- TO DO
Output, exactly and in full, only the lines from the one containing "Click the like" to the last line of the data. Pictures should not appear.

- PROVIDED RECORDS
━━━━━━━━━━━━━━━━
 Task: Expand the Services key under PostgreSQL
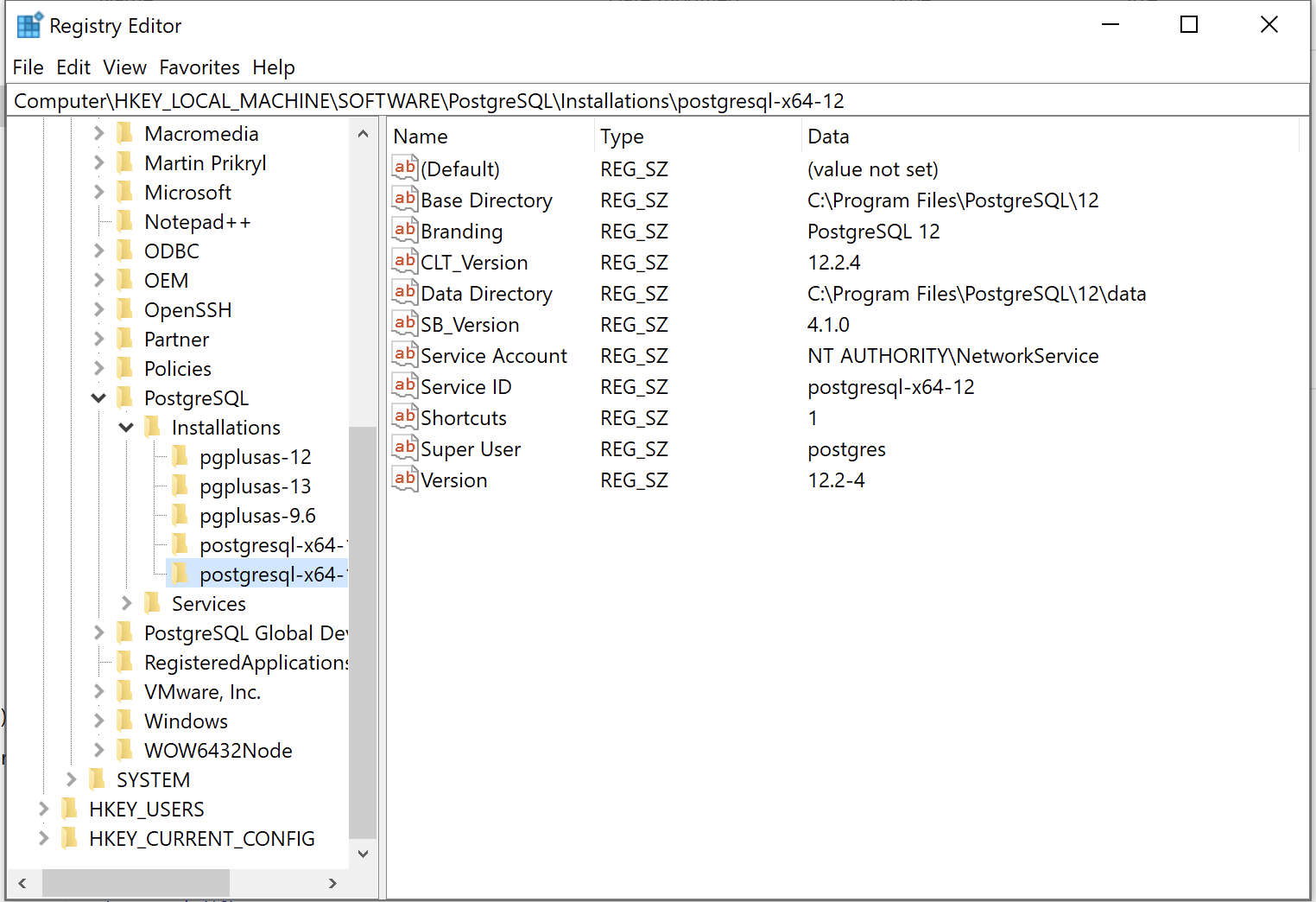pyautogui.click(x=126, y=603)
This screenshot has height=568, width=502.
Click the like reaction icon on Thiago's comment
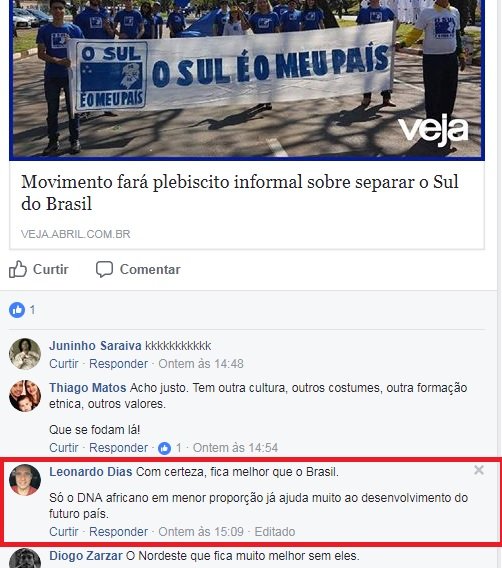click(164, 448)
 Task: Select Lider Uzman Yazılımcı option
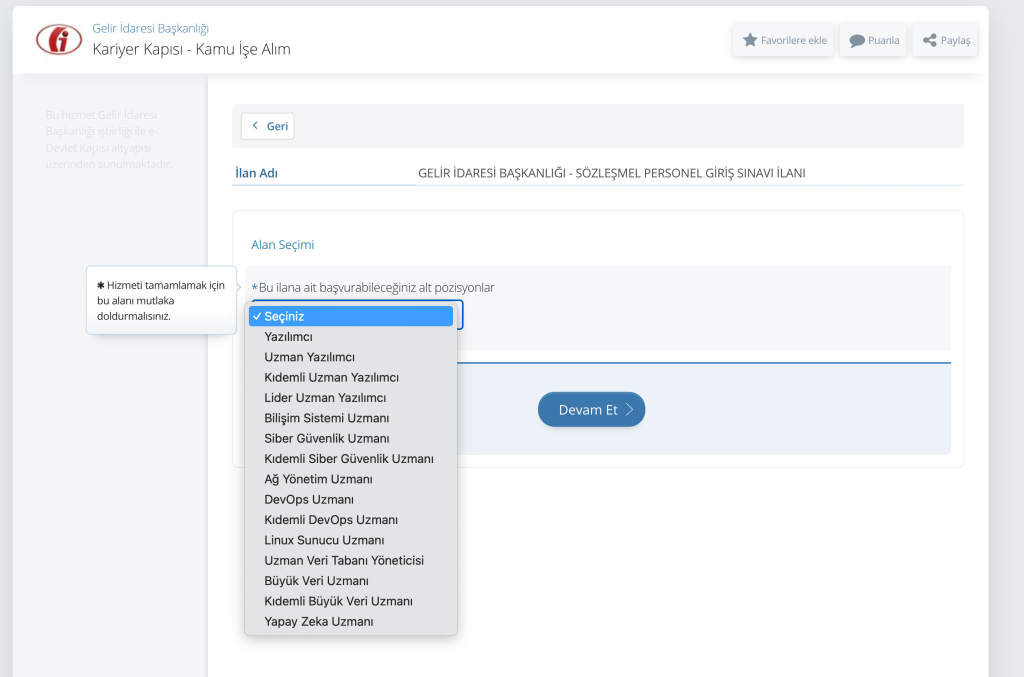(325, 398)
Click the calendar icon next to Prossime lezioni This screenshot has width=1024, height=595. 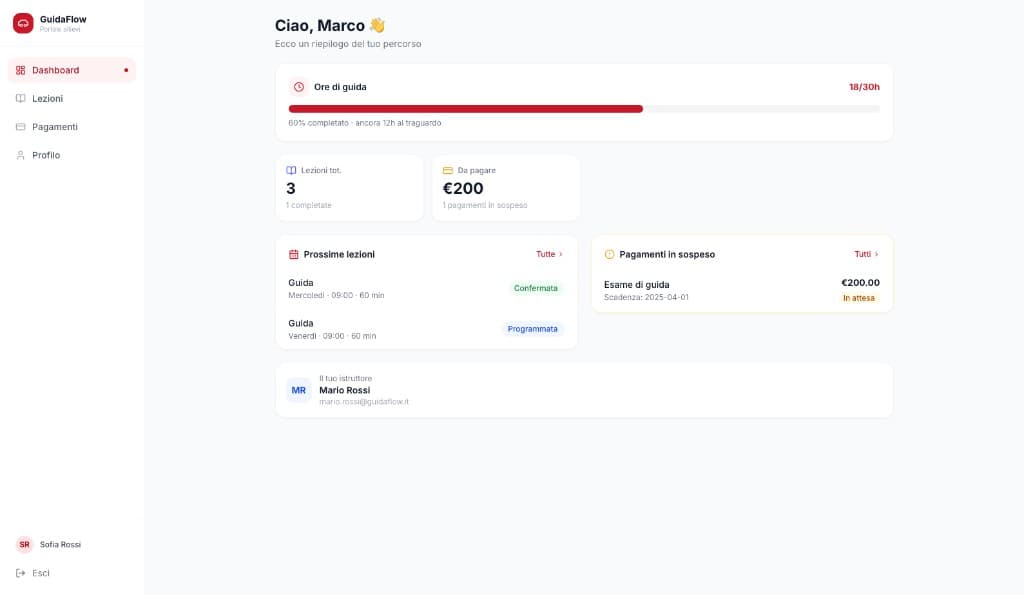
━━━━━━━━━━━━━━━━
- SOLUTION TO THE PROBLEM
Click the like reaction icon on Thiago's comment
click(164, 448)
 Task: Select Lider Uzman Yazılımcı option
(325, 398)
Click the calendar icon next to Prossime lezioni This screenshot has width=1024, height=595. 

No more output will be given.